Evaluate the value of an arithmetic expression in Reverse Polish Notation.

Valid operators are +-*/. Each operand may be an integer or another expression.

Note:

  • Division between two integers should truncate toward zero.
  • The given RPN expression is always valid. That means the expression would always evaluate to a result and there won’t be any divide by zero operation.

Example 1:

Input: ["2", "1", "+", "3", "*"]
Output: 9
Explanation: ((2 + 1) * 3) = 9

Example 2:

Input: ["4", "13", "5", "/", "+"]
Output: 6
Explanation: (4 + (13 / 5)) = 6

Example 3:

Input: ["10", "6", "9", "3", "+", "-11", "*", "/", "*", "17", "+", "5", "+"]
Output: 22
Explanation: 
  ((10 * (6 / ((9 + 3) * -11))) + 17) + 5
= ((10 * (6 / (12 * -11))) + 17) + 5
= ((10 * (6 / -132)) + 17) + 5
= ((10 * 0) + 17) + 5
= (0 + 17) + 5
= 17 + 5
= 22

本题要对一个逆波兰表达式求值。简单题,借助一个堆栈,遇到数字压栈,遇到操作符,把栈顶两个元素弹栈并进行运算。
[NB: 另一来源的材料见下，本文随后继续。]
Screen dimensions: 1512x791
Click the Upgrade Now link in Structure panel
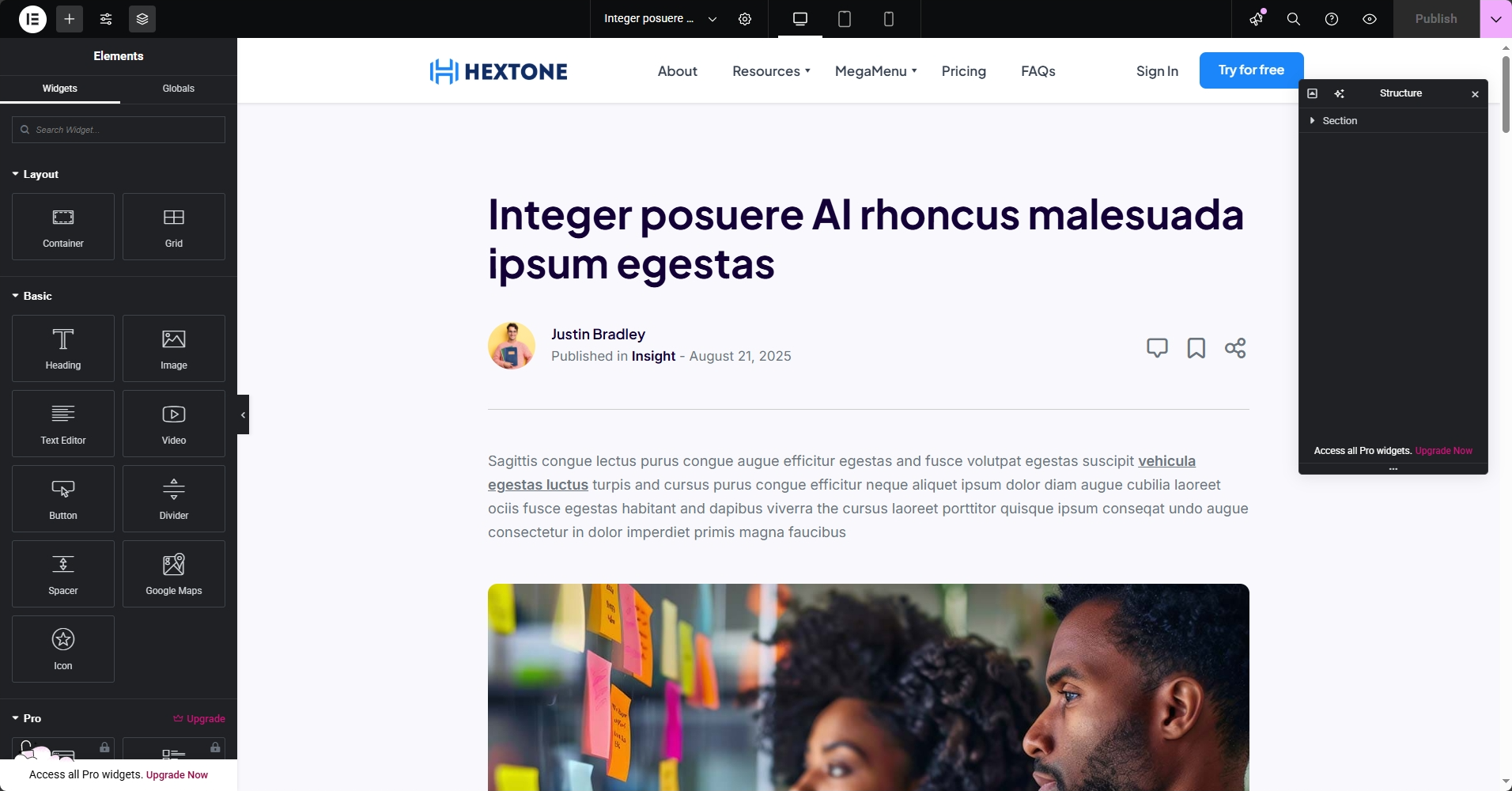tap(1444, 451)
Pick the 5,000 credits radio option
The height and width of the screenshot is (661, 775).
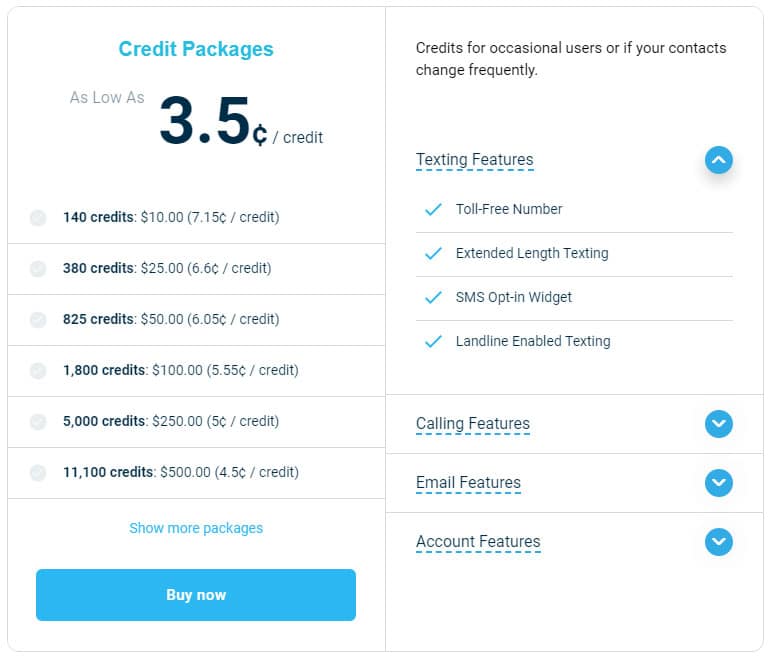coord(38,422)
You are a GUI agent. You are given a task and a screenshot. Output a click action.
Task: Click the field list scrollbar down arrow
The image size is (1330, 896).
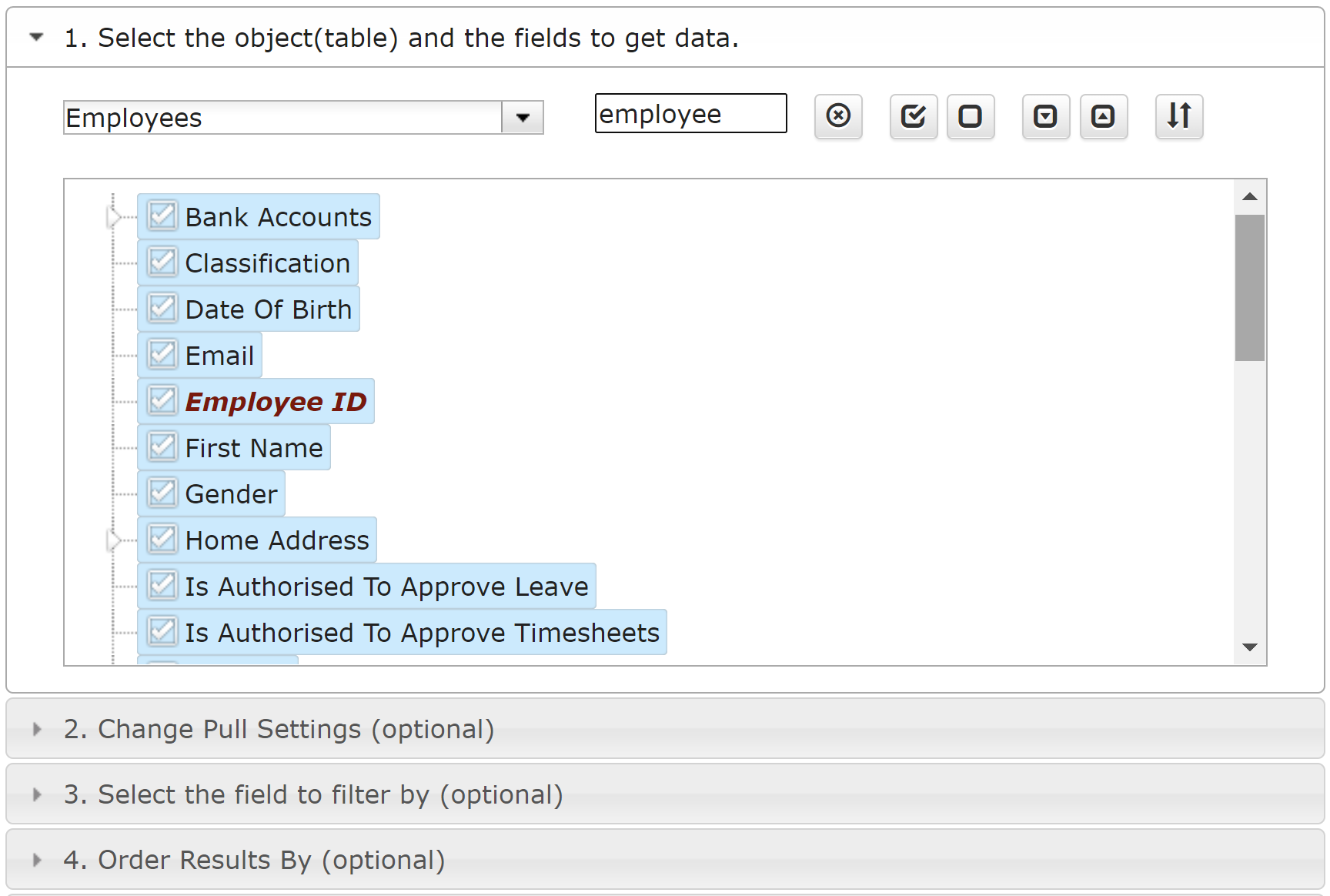(x=1250, y=647)
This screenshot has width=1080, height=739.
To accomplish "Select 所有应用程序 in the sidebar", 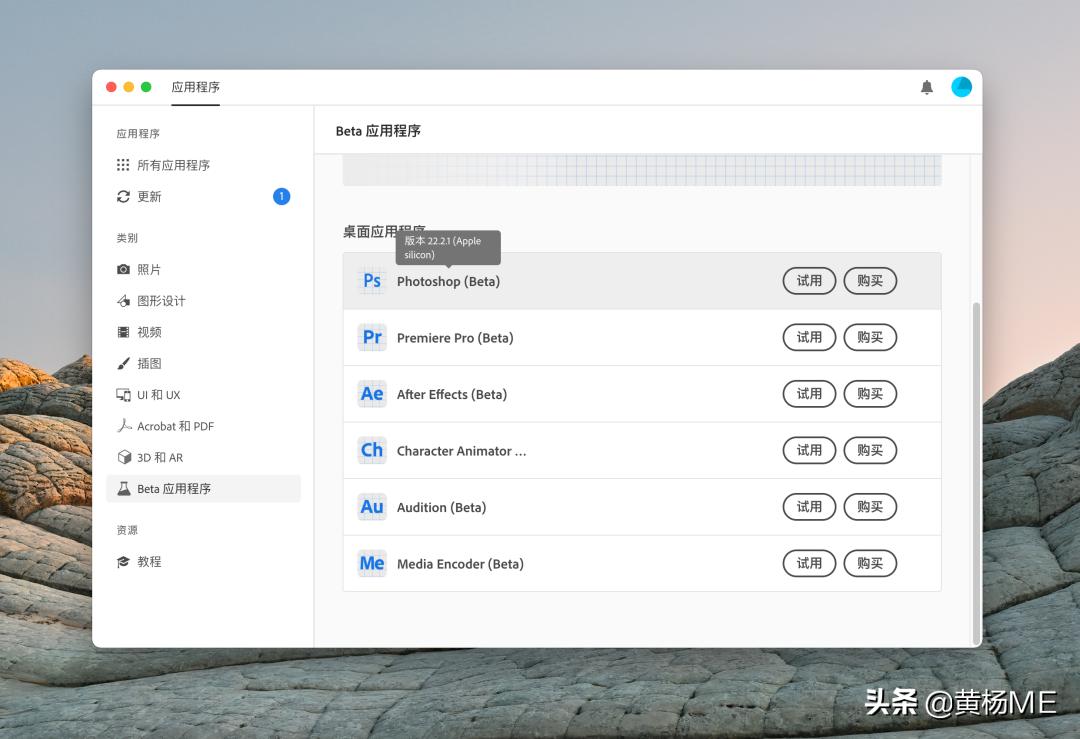I will point(173,165).
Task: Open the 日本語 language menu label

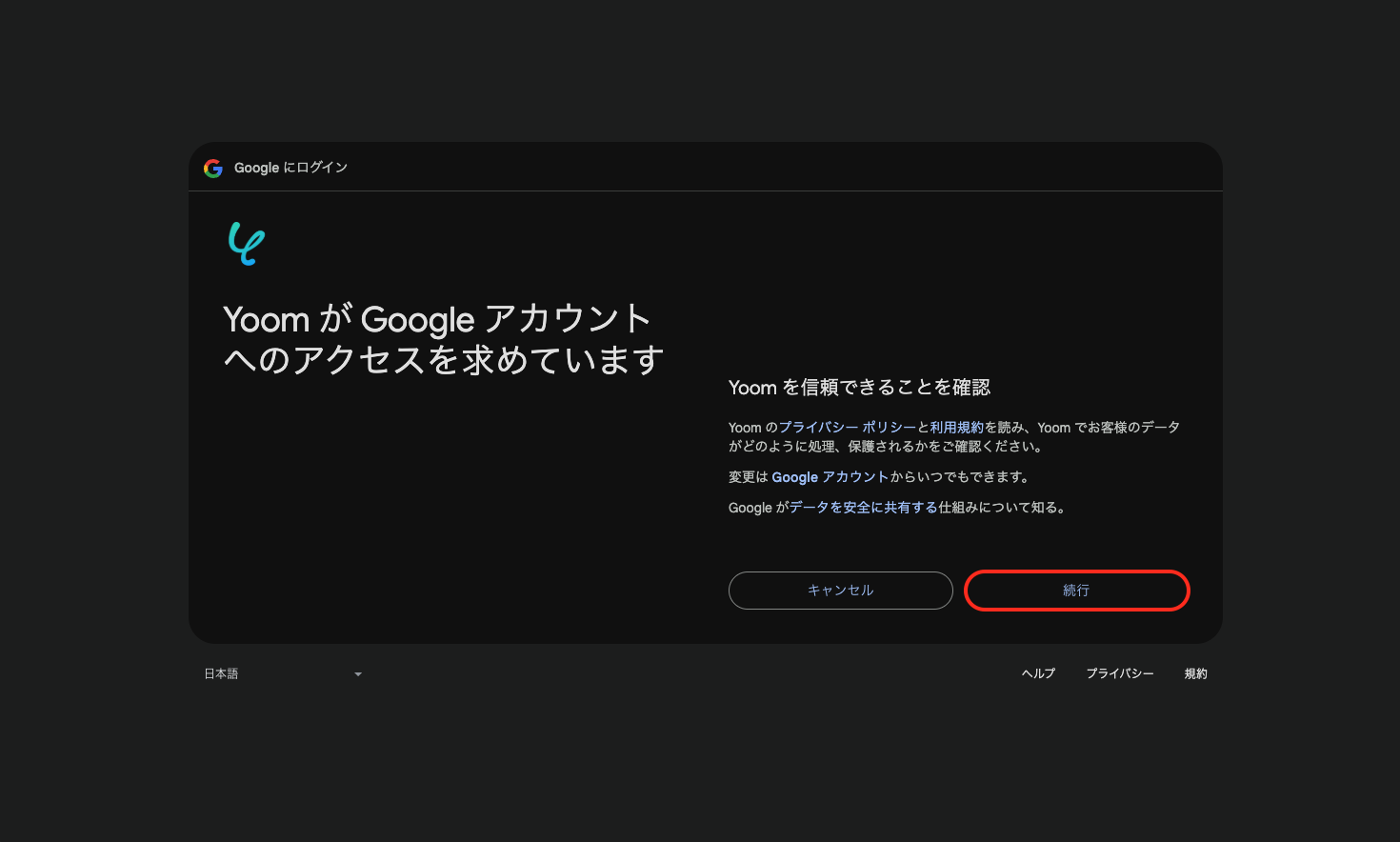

需要注意的是,假设先后弹出来的两个元素是v1,v2,则后续的所有操作都应该是v2 op v1,不要搞错了。 完整代码如下:

class Solution {
public:
    int evalRPN(vector<string>& tokens)
    {
        stack<int> expression;
        for (size_t i = 0; i < tokens.size(); ++i) {
            if (tokens[i] == "+" || tokens[i] == "-" || tokens[i] == "*" || tokens[i] == "/") {
                int v1 = expression.top();
                expression.pop();
                int v2 = expression.top();
                expression.pop();
                if (tokens[i] == "+")
                    expression.push(v2 + v1);
                else if (tokens[i] == "-")
                    expression.push(v2 – v1);
                else if (tokens[i] == "*")
                    expression.push(v2 * v1);
                else if (tokens[i] == "/")
                    expression.push(v2 / v1);
            }
            else
                expression.push(atoi(tokens[i].c_str()));
        }
        return expression.top();
    }
};

本代码提交AC,用时9MS。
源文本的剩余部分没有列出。